Dataset excerpts
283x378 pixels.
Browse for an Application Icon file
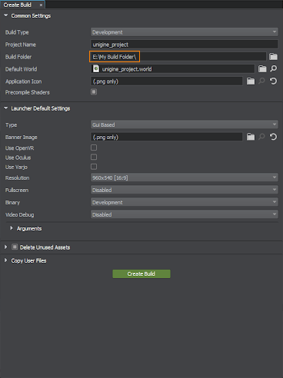pos(251,81)
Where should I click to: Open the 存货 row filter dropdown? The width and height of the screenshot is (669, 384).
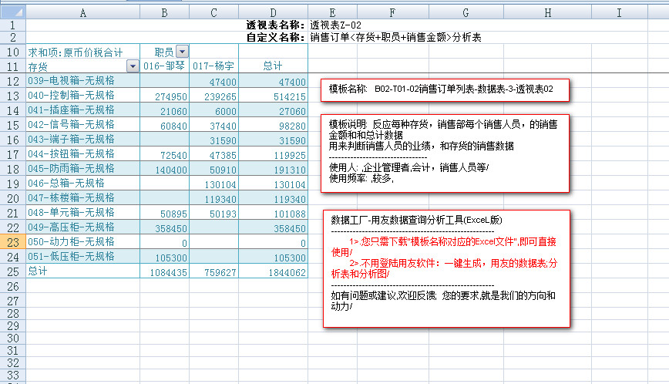point(133,67)
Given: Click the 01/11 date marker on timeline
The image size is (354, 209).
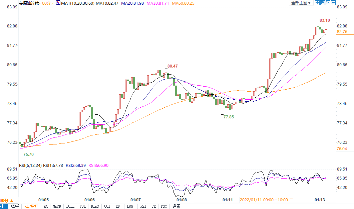Looking at the screenshot, I should click(227, 200).
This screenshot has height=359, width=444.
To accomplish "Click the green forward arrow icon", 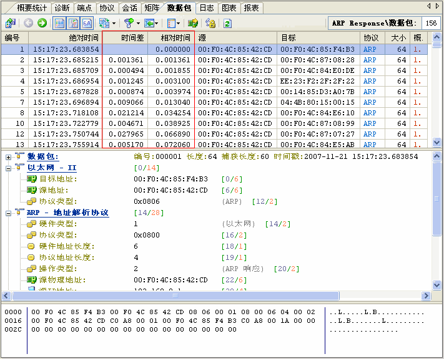I will (42, 23).
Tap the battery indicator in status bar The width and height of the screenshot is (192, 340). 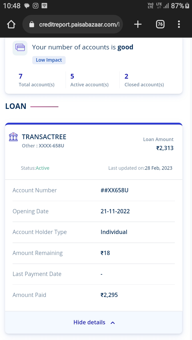tap(187, 6)

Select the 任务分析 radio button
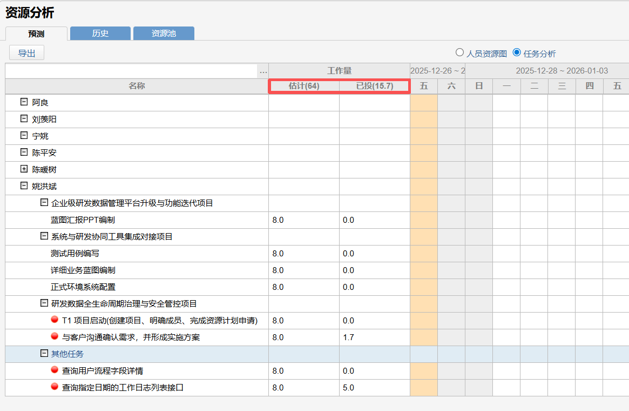pyautogui.click(x=517, y=52)
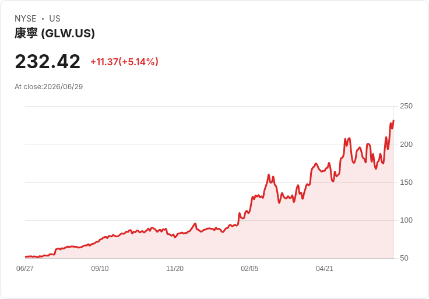429x299 pixels.
Task: Click the 200 price axis label
Action: coord(406,145)
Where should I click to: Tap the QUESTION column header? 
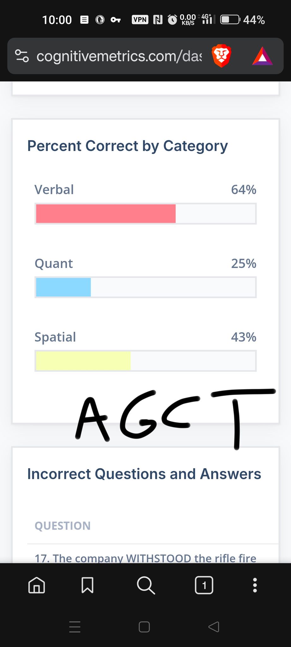tap(62, 526)
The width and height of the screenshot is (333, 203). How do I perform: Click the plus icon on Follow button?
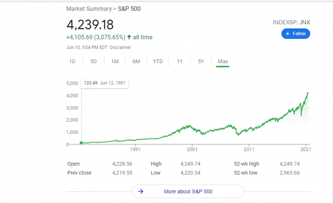(287, 34)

What this task involves
An exact transcript is required, covering the lines from the one containing "Select the 任务分析 radio button" through the end of the listing above, inclusive, without pictures.

Answer space
Select the 任务分析 radio button
pyautogui.click(x=517, y=52)
429x299 pixels.
Task: Click the 200 price axis label
Action: coord(406,145)
Where should I click to: Tap the QUESTION column header? 
tap(62, 526)
The width and height of the screenshot is (333, 203). How do I perform: Click the plus icon on Follow button?
(287, 34)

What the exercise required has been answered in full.